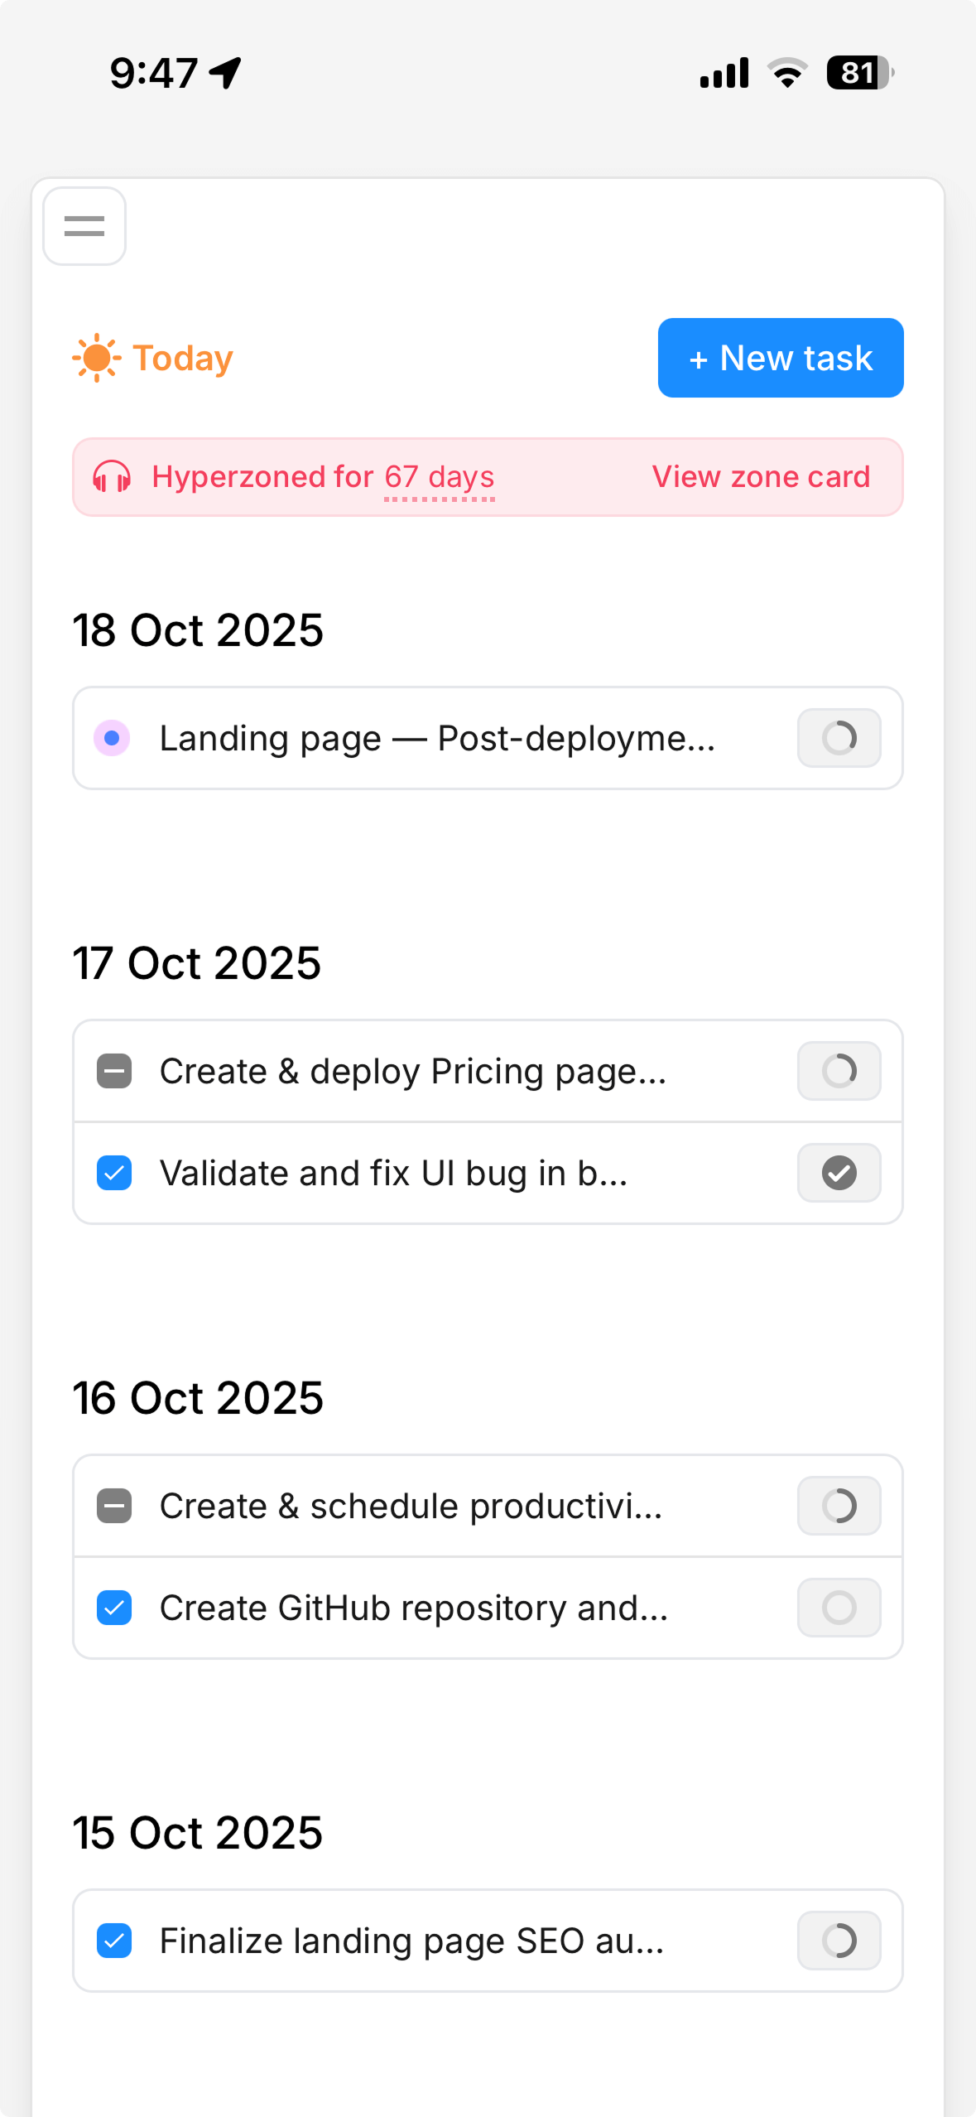Create a task with the New task button
This screenshot has height=2117, width=976.
[779, 357]
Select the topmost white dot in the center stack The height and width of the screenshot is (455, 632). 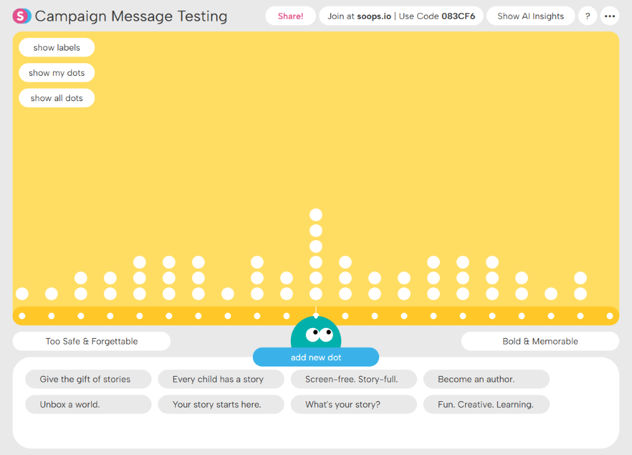click(x=316, y=215)
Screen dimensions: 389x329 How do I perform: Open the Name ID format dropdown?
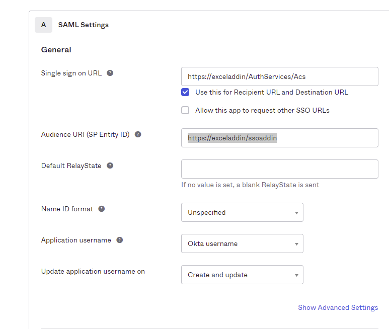coord(242,212)
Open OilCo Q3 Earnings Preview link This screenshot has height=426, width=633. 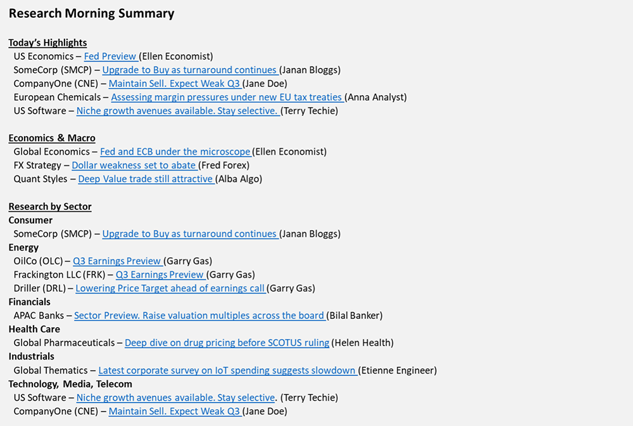(x=118, y=261)
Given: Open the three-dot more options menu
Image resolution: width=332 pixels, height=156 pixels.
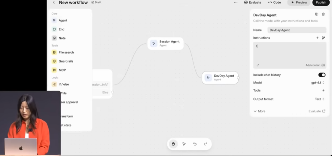Looking at the screenshot, I should pos(236,2).
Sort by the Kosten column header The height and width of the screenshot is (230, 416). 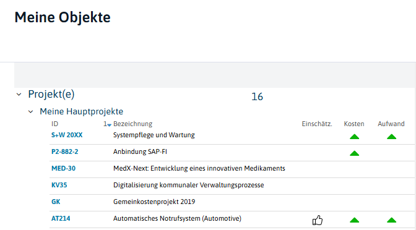(x=354, y=124)
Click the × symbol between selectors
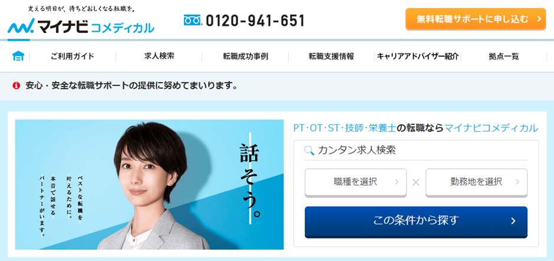This screenshot has width=554, height=261. [x=416, y=183]
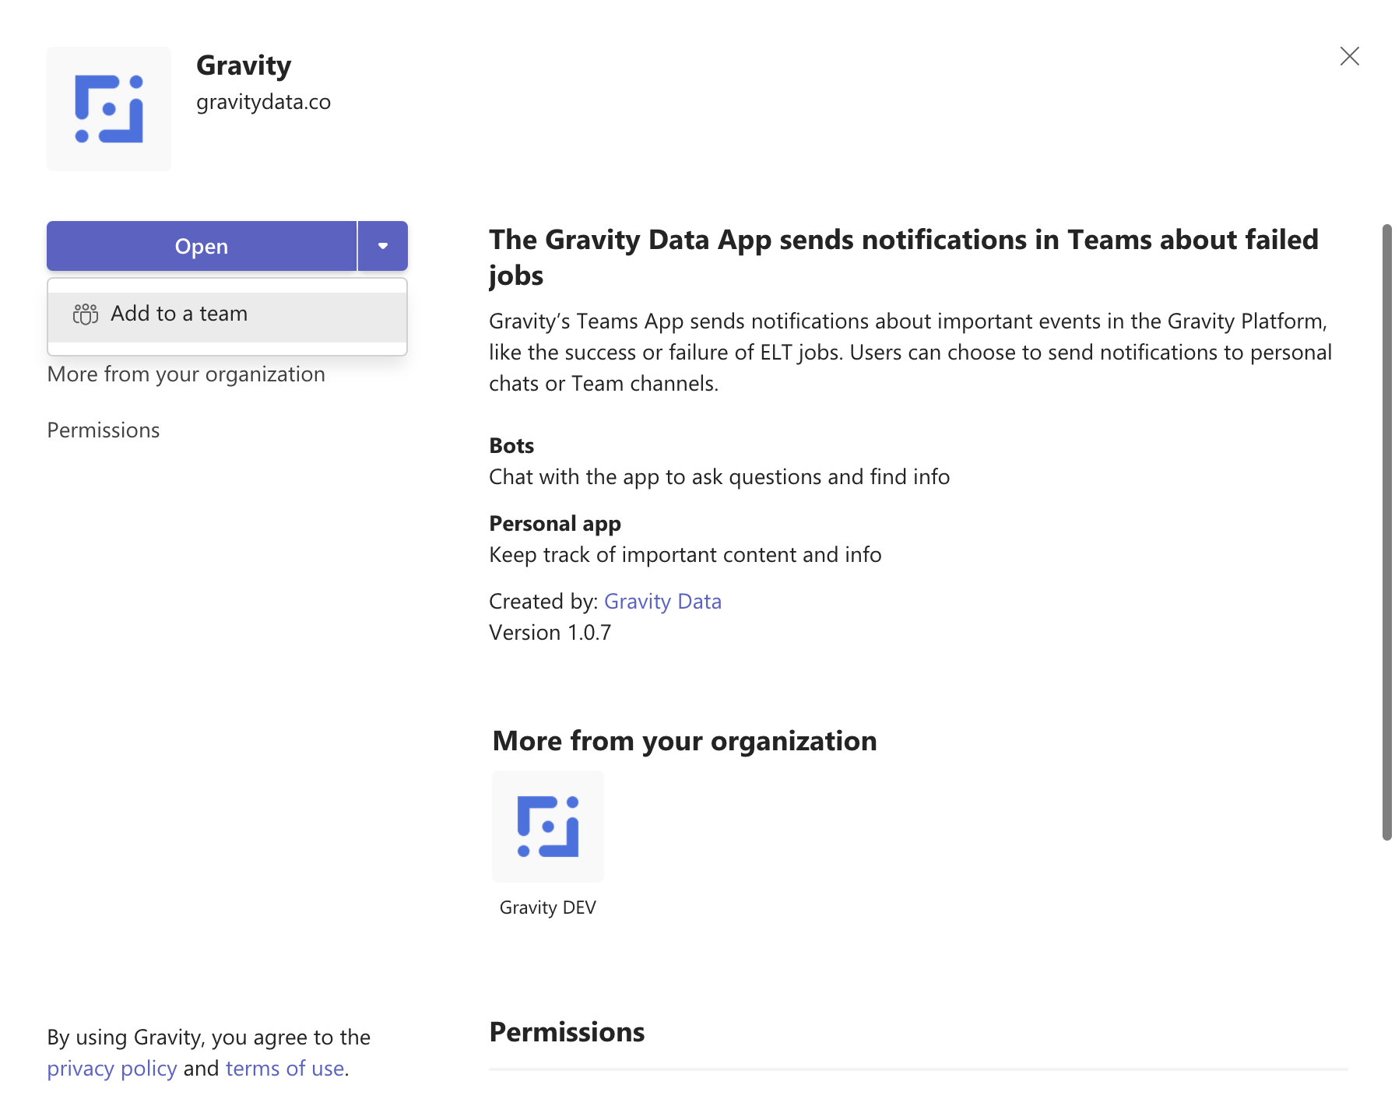Click the Bots capability heading
Viewport: 1395px width, 1113px height.
[x=511, y=446]
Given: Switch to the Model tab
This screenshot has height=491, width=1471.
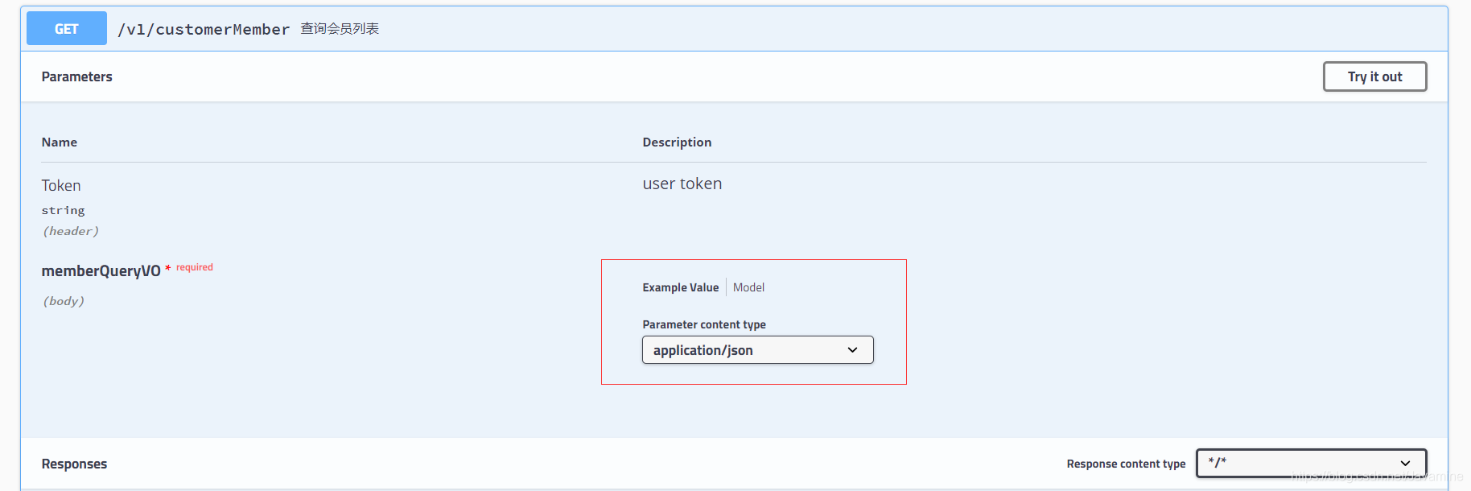Looking at the screenshot, I should click(748, 287).
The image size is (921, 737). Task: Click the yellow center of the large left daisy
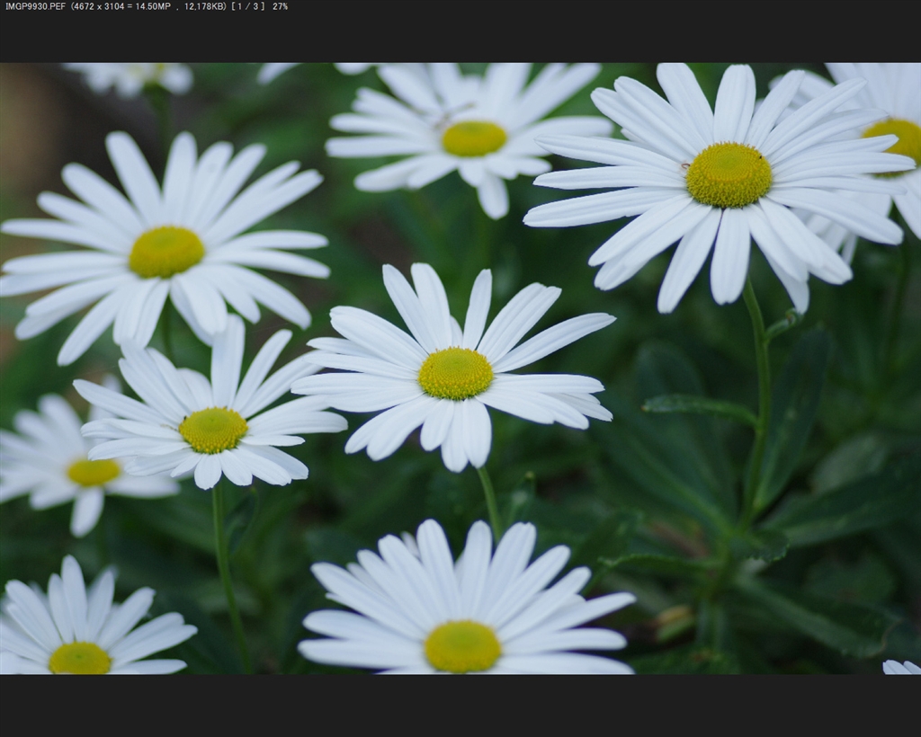tap(165, 252)
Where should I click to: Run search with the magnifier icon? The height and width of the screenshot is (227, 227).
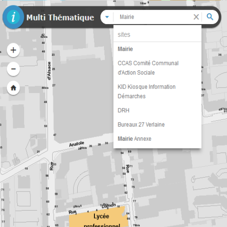click(210, 17)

────────────────

WORK REQUEST: What is needed is an exact repeat of the lines from the one containing "Click the × symbol between selectors" through the last line of the records above, both included, with pictures left out.

RESPONSE:
Click the × symbol between selectors
This screenshot has width=554, height=261. [x=416, y=183]
Click the Bots capability heading
Viewport: 1395px width, 1113px height.
[x=511, y=446]
Given: Switch to the Model tab
This screenshot has height=491, width=1471.
Looking at the screenshot, I should click(748, 287).
The image size is (921, 737). Task: Click the yellow center of the large left daisy
tap(165, 252)
Where should I click to: Run search with the magnifier icon? The height and width of the screenshot is (227, 227).
click(210, 17)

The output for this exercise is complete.